- This will be used to support the development of the Learning Experience Platform (LXP) for the WHO Academy, the organisation’s new state-of-the-art training centre
- As part of the initiative, the WHO Information Management and Technology team was invested in adopting new Agile methodology, lean product development and DevOps practices
Red Hat, Inc has announced it is working with the World Health Organization (WHO), the specialized agency of the United Nations responsible for international public health, to create a sustainable open source development infrastructure. This will be used to support the development of the Learning Experience Platform (LXP) for the WHO Academy, the organisation’s new state-of-the-art training centre.
It used modern development practices from Red Hat Open Innovation Labs, Open Practice Library, and open source technologies from Red Hat community projects. WHO built a scalable, more flexible DevOps platform to help with activities like managing, testing builds, analyzing code, and data visualisation, to enable faster access to relevant healthcare knowledge and to reduce misinformation.
Hans Roth, senior vice president and general manager, Global Services, Red Hat said, “The World Health Organisation has long led the way when it comes to creating innovative solutions for public health resources. It was an honor to work with the WHO on developing an open source platform that has the potential to shape how the world responds not only to the COVID crisis, but to future healthcare adversity. With the help of Red Hat Open Innovation Labs, the WHO broke down traditional IT barriers by replacing them with DevOps practices and solved challenges through collaboration, hard work and innovative thinking. Ultimately, the agency, along with Red Hat’s support, has created a robust DevOps platform that can more efficiently provide knowledge to healthcare professionals around the world.”
Health workers’ future needs
WHO said that its s new DevOps platform addresses the ability to respond to current challenges like combating misinformation, gaining additional skills to establish a new learning experience platform. WHO also sought to lay the groundwork for an open data model that can meet health workers’ future needs, including offering more personalised learning experiences.
They further said, “During an eight-week virtual residency with Red Hat Open Innovation Labs, the WHO team worked collaboratively with Red Hat experts. Red Hat Open Innovation Labs aim to help organizations integrate people, practices and technology to increase agility in the development of software and products, catalyze innovation and solve internal challenges in an accelerated time frame.”
As part of the initiative, the WHO Information Management and Technology team was invested in adopting new Agile methodology, lean product development and DevOps practices, in parallel to its existing more traditional project management approach. WHo said that the skills and tools gained from the Red Hat Open Innovation Labs engagement has helped lay the foundation for a learning solution that isn’t tied to a single person or technology.

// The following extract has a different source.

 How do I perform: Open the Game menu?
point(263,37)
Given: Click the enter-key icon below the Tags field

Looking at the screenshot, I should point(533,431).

Adopt emerging architectures and applications iteratively and incrementally
The new LXP will be run entirely on Red Hat’s open hybrid cloud technologies, offering WHO a scalable, flexible and more secure platform. Red Hat OpenShift provides the cloud-native foundation, a streamlined environment for building and deploying containerised applications and capabilities for assessing application metrics.
Red Hat CodeReady Workspaces is also being used to provide LXP developers a fast and reliable Kubernetes development foundation. WHO said that by basing LXP on an open technology framework, it is better able to adopt emerging architectures and applications iteratively and incrementally, providing real-time value to global health workers. In addition, Red Hat OpenShift, as a cloud agnostic Kubernetes platform, enables WHO to scale the LXP as demand grows without dependency on any particular cloud vendor.
Bernardo Mariano, chief information officer and director, Digital Health, The World Health Organisation said, “Working with Red Hat Open Innovation Labs provided a more flexible and responsive approach for creating solutions using open source technologies. We were able to build a DevOps platform that can not only deliver relevant, timely COVID-related information and knowledge to health workers globally, but one that can also scale and adapt to their future needs.”